JORGE GERDAU JOHANNPETER, 70, é presidente do conselho de administração do grupo Gerdau, presidente fundador do Movimento Brasil Competitivo (MBC) e coordenador da Ação Empresarial.
Folha online
Rizzolo: À parte a questão da “humildade” e de outros fatores elencados por Gerdau como, instituições ainda em fase de consolidação, carga tributária elevada, custos com a burocracia excessiva, baixos níveis de educação e ineficiência da infra-estrutura logística, o Brasil precisa se posicionar como um país com um mercado consumidor de 190 milhões de pessoas. De nada adianta estarmos preparados, se as barreiras protecionistas instituídas pelos países ricos insistem em nos barrar. Não há como ser competitivos sem concessões recíprocas, não podemos nos colocar em condição subserviente em relação a países que “querem tudo para eles” e fecham suas portas de certa forma até “patriótica” inviabilizando acordos pautados de reciprocidades.
Como o que ocorreu na Rodada de Doha, onde os setores industrial e agroindustrial brasileiros não aceitaram a pouca disposição demonstrada pelos Estados Unidos e pela União Européia, acordos equilibrados é que faltam, temos que pensar que possuimos um mercado interno grande e “barganhar” e até mesmo vincular a presença do capital internacional no Brasil, nessas negociações.
Os EUA e a União Européia são governos fracos, em final de mandato, sem apoio eleitoral em seus países. Uma Europa sem liderança e sem política comum, a não ser defender com unhas e dentes essa política fracassada de subsídios agrícolas. De nossa parte devemos tirar todas as lições, continuar negociando, mas cuidar do Brasil e do Mercosul, da integração da América do Sul, do nosso mercado interno, aprofundando nossa política de desenvolvimento e nossa política industrial e de inovação.

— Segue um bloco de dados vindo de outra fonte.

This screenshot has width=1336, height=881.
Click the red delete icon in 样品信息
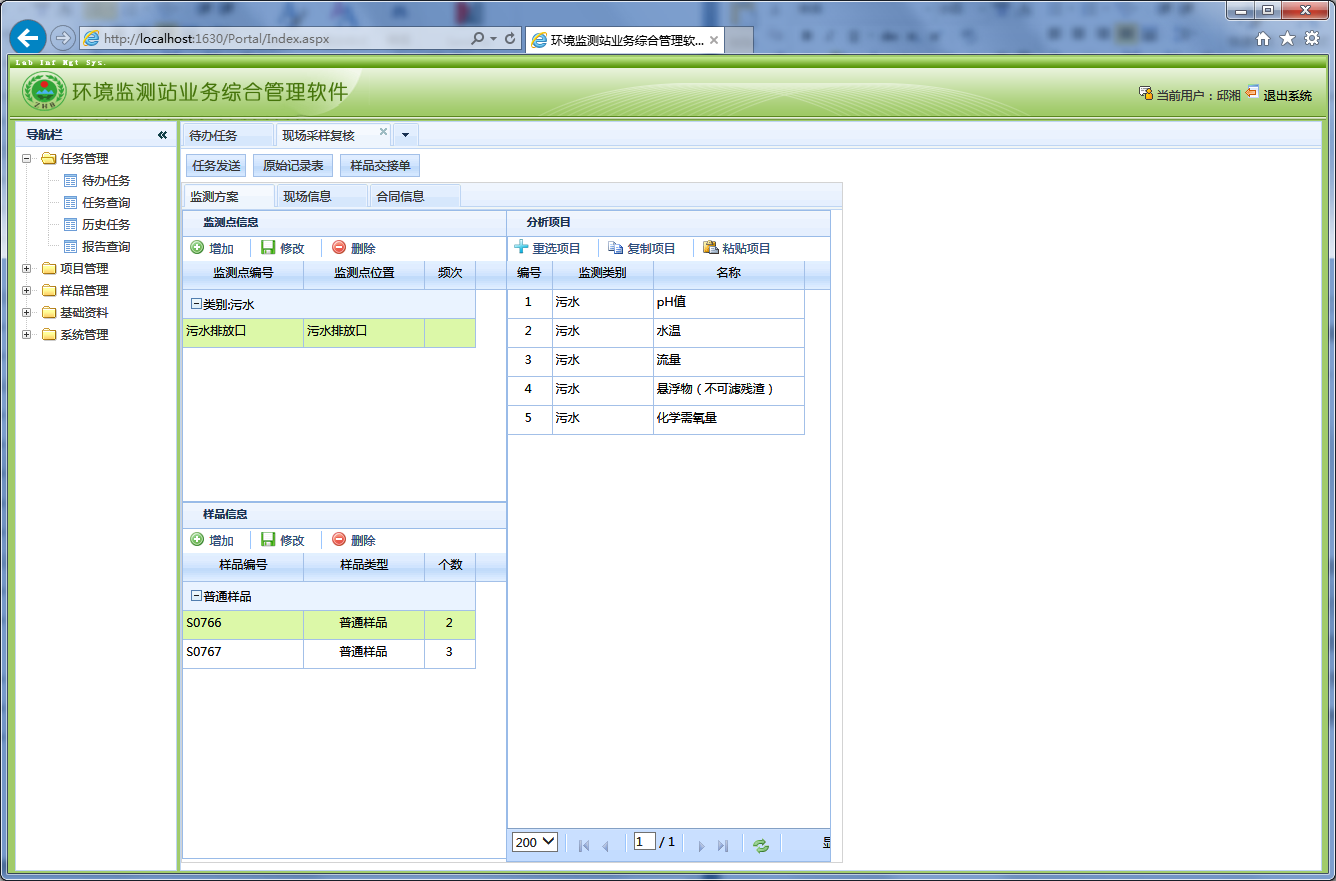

Não podemos culpar e jogar sobre as nossas costas, o fato de não estarmos incluídos de forma globalizada na economia mundial, unicamente pela carga tributária, pela burocracia, enfim, contra fatos não há argumentos, precisamos sim estar mais competitivos, mas antes de tudo temos que negociar e usar o potencial do nosso grande mercado interno, onde as multinacionais aqui faturam alto, e ainda fazem remessas de lucros vultuosas; só para se ter uma idéia, em maio, o Banco Central registrou a entrada de US$ 501 milhões referentes ao chamado investimento direto estrangeiro, ao mesmo tempo em que as transnacionais instaladas no país enviaram US$ 2,632 bilhões para suas matrizes no exterior a título de lucros e dividendos. Esses dados são relativos à questão da produção, não englobando os capitais meramente especulativos, atraídos pelos juros altos.
O fato das remessas de lucros terem superado em mais de cinco vezes a entrada dos festejados “investimentos” diretos demonstra, mais uma vez, que a brutal desnacionalização a que foi submetida à economia brasileira tem proporcionado a transferência de fabulosos recursos para o exterior. Será que isso não dá para negociar o protecionismo dos países de origem dessas empresas? Precisamos de humildade sim, para reconhecer que ainda não soubermos nos impor. E aprender com eles, a saber gerenciar os interesses da nação e do povo brasileiro, este sim seria um ponto a ser aprimorado.